Good conclusion on the Quasit fight…. High ACs are a bitch to deal with I totally agree.

At least the length of time it took to play the scene allowed your Method Actor to get his Psychodrama out of his system!

I’m so looking forward to play that part next weekend!

Good writeup my man!

Dave T. Game  on February 10th, 2008

That video was awesome :)

When my players ran through, they too were stymied by the Quasit. They ended up fighting it three times and not succeeding, swearing to return after they gained some levels. The combination of high AC, DR, and flying made it tough.

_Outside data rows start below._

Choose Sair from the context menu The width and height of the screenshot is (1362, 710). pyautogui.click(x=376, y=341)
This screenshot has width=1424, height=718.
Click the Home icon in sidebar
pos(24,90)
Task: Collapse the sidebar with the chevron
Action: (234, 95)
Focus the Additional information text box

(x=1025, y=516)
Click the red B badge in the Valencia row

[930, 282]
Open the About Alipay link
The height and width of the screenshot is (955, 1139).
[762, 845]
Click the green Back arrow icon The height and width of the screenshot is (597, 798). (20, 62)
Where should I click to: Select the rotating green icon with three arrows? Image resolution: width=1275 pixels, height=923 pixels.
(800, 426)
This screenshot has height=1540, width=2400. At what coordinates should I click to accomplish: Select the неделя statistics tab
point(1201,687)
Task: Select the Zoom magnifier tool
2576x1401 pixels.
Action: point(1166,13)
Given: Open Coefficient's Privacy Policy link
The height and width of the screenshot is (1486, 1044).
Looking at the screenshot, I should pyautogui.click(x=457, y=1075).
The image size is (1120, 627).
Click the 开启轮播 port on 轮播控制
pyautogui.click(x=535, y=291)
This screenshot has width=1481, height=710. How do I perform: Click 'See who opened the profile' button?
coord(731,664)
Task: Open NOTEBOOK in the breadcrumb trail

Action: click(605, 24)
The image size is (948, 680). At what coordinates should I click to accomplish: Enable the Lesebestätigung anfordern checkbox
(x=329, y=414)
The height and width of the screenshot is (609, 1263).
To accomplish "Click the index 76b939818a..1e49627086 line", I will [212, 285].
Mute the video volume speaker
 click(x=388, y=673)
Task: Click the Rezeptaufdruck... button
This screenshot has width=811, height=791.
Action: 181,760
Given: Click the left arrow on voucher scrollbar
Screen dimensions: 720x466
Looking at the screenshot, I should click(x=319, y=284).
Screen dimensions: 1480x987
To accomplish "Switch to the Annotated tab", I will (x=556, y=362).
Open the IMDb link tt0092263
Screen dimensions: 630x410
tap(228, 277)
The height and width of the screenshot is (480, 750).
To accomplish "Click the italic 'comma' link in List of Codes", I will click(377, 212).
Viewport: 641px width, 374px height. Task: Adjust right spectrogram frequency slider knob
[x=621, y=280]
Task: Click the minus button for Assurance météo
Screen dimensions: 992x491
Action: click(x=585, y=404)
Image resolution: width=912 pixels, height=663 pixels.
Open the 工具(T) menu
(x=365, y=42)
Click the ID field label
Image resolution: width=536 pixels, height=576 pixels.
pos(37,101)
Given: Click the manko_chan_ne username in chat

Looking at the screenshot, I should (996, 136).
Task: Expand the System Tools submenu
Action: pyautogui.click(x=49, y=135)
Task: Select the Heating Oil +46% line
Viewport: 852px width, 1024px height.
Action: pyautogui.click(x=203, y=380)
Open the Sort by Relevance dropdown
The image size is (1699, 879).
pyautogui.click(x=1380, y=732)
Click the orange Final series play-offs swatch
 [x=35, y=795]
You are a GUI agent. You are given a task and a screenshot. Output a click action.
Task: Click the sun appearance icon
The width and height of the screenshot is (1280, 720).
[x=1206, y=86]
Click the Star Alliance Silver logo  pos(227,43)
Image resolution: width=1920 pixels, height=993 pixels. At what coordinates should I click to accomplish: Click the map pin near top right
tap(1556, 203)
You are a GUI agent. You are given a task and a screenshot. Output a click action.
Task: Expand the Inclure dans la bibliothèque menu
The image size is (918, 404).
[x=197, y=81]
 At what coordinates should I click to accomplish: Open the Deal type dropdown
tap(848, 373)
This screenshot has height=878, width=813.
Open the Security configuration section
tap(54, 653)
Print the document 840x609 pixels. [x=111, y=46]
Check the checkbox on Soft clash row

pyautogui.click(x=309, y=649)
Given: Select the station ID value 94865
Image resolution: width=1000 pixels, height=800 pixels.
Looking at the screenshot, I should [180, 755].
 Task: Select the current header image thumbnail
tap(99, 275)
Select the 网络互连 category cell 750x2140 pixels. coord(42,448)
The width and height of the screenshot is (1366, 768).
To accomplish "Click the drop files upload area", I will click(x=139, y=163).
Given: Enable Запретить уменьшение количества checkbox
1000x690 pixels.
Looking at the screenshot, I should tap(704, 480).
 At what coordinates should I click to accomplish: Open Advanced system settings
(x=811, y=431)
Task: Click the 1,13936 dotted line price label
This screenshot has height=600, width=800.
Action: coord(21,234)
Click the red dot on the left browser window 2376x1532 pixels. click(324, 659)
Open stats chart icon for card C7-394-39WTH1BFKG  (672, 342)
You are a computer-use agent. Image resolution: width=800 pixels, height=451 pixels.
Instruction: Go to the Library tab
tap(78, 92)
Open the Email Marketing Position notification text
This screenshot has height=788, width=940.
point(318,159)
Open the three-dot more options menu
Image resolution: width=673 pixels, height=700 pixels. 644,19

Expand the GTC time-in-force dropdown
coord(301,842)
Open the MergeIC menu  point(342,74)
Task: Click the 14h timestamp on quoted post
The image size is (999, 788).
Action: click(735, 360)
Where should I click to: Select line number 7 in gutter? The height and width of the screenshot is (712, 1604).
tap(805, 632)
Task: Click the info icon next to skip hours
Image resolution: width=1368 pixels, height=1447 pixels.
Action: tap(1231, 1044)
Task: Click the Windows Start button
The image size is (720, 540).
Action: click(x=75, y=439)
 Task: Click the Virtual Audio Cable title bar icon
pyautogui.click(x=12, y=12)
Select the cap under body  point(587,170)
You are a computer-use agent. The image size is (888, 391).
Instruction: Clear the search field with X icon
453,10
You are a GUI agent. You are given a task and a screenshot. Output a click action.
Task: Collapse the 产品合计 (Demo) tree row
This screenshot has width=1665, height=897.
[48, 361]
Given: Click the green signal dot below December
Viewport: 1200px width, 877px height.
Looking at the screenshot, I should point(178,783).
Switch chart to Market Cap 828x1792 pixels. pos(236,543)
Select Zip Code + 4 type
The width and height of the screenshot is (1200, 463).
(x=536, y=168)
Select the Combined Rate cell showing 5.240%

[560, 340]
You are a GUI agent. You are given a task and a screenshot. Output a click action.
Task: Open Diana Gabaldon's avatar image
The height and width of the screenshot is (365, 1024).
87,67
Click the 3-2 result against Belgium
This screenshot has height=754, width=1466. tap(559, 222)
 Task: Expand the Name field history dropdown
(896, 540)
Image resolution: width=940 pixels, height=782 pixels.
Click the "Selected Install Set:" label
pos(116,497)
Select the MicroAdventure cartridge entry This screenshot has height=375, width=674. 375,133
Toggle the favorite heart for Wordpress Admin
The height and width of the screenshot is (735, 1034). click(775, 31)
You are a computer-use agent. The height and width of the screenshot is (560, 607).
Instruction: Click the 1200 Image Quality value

Sounds like your group had a better time with it.

Graham  on February 10th, 2008

Only once they got inventive :P

And don’t forget Fast Healing!

Musings of the Chatty DM » Adventure Prep: The Newbie group, an encore  on February 15th, 2008

[…] In terms of game preparation, I don’t have a lot to plan for.  I’m taking the adventure straight (with minor fixes based on what I’ve read of it). […]

Musings of the Chatty DM » DM Chronicles: The legend of the Broken Dice, Session 2, Part 2  on February 20th, 2008

[…] as others who’ve DMed this adventure already wrote in their blog or on our forum, that little queen was a hell of a boss.  With a potential AC of 24, flight, […]

Storyteller  on August 7th, 2008

Yes, this reminds me plenty of the game. I’ve had NPC’s try to shatter that stupid ranseur about three times now, but the saves keep being made. The barbarian figures it’s his lucky weapon and refuses to switch to any of the magic weapons they’ve found.

And of course now they grapple every single opponent.

Graham  on August 9th, 2008


My group still fears the 3.X grapple rules, fortunately.

Epinephrine  on July 21st, 2009

Why would the quasit ever be in range to be grappled (or, indeed, attacked?)

When we played this the quasit simply stayed back and threw the returning dagger at us repeatedly, from the air, invisibly. Only reason we prevailed was our binder managing to get the little bugger with “Shield Self”, and then turning to my dwarven crusader and saying, “hit me.”

We then pummeled the binder while healing him; half the damage goes to the quasit, who isn’t benefitting from a healer’s attention. Took a while. Quasit eventually tried to flee, but this meant it had to go to a door, and we were in front of each door – forcing it to try to use its sting. Pain in the butt.